Non è la prima volta che si registra una simile presa di posizione: in altre attività istruttorie sempre la Commissione europea ha avviato analoghi procedimenti formali di accertamento per sospetta violazione del Digital Services Act (DSA), con l’intento di combattere la disinformazione a presidio di regolari elezioni democratiche, che potrebbero essere compromesse dalla circolazione di contenuti ingannevoli, intenzionalmente divulgati per destabilizzare l’opinione pubblica e inficiare il diritto alla libera autodeterminazione politica.
Codice di condotta sulla disinformazione: l’impegno delle big tech
Una criticità di simile portata, quindi, è rilevante sotto il profilo applicativo della disciplina introdotta dal Digital Services Act (DSA), che pone a carico delle grandi piattaforme online (VLOP) l’obbligo di effettuare periodiche valutazioni del rischio atte a prevenire la diffusione di notizie false o manipolate. Inoltre, va precisato che, alla normazione cogente di diritto derivato, si aggiunge un recente codice di condotta sulla disinformazione promosso dalla Commissione europea, con il coinvolgimento diretto delle “big-tech”, per combattere il problema delle fake news e impegnarsi a pubblicare informazioni autorevoli.

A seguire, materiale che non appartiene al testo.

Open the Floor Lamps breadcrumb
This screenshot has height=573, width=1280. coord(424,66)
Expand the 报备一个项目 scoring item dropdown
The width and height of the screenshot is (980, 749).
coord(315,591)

La bozza base del Codice di condotta, costituente il risultato di una prima fase progettuale di lavori preparatori risalenti al Piano d’azione europeo per la democrazia (EDAP), è stata, infatti, firmata dalle principali piattaforme sociali e da vari inserzionisti del settore pubblicitario, qualificandosi come strumento di coregolamentazione destinato ad integrare la legge sui servizi digitali, rispetto alle indicazioni fornite da apposite relazioni illustrative sullo stato di avanzamento delle misure adottate dalle stesse aziende tecnologiche nell’ambito di una progressiva tabella di marcia pianificata per la relativa attuazione.
Più precisamente, nel merito degli impegni assunti, i firmatari predispongono, tra l’altro, meccanismi di protezione dalla disinformazione, mediante il miglioramento del sistema di inserzioni di advertising, con particolare riferimento ai messaggi pubblicitari di natura politica, anche al fine di permettere agli utenti, sulla base di apposite campagne di sensibilizzazione, di comprendere i rischi provocati dalla diffusione di fake news, unitamente agli insidiosi pericoli connessi alla manipolazione algoritmica.
La “Global Coalition for Digital Safety” del World Economic Forum e l’alfabetizzazione mediatica digitale
Al di là dei profili prettamente regolatori di rilievo normativo, come interessante iniziativa di matrice culturale va segnalata la costituzione in senso al World Economic Forum della Global Coalition for Digital Safety con il compito di facilitare, nell’ambito di una cooperazione “multistakeholder”, la ricerca di un approccio sinergico, mediante la condivisione delle migliori pratiche esistenti propedeutiche a coordinare azioni congiunte, in grado di intensificare la lotta alla disinformazione, per rafforzare il contrasto dei contenuti virtuali dannosi. A tal fine, peraltro, viene auspicato un necessario miglioramento del livello di “alfabetizzazione mediatica digitale” da parte della popolazione mondiale, come obiettivo indispensabile da cui dipende, sostanzialmente, l’acquisizione di una maggiore consapevolezza per sapere identificare correttamente le informazioni false e fuorvianti.
Parlare di disinformazione rappresenta indubbiamente una questione globale di centrale rilevanza conoscitiva, anche perché, l’imminente svolgimento di un consistente numero di elezioni previste nei prossimi mesi, con un coinvolgimento complessivo di circa 4,2 miliardi di persone chiamate alle urne per decidere i futuri assetti politici dei sistemi democratici vigenti, induce a monitorare con estrema attenzione, pur senza avallare esasperati allarmismi, il concreto impatto delle fake news.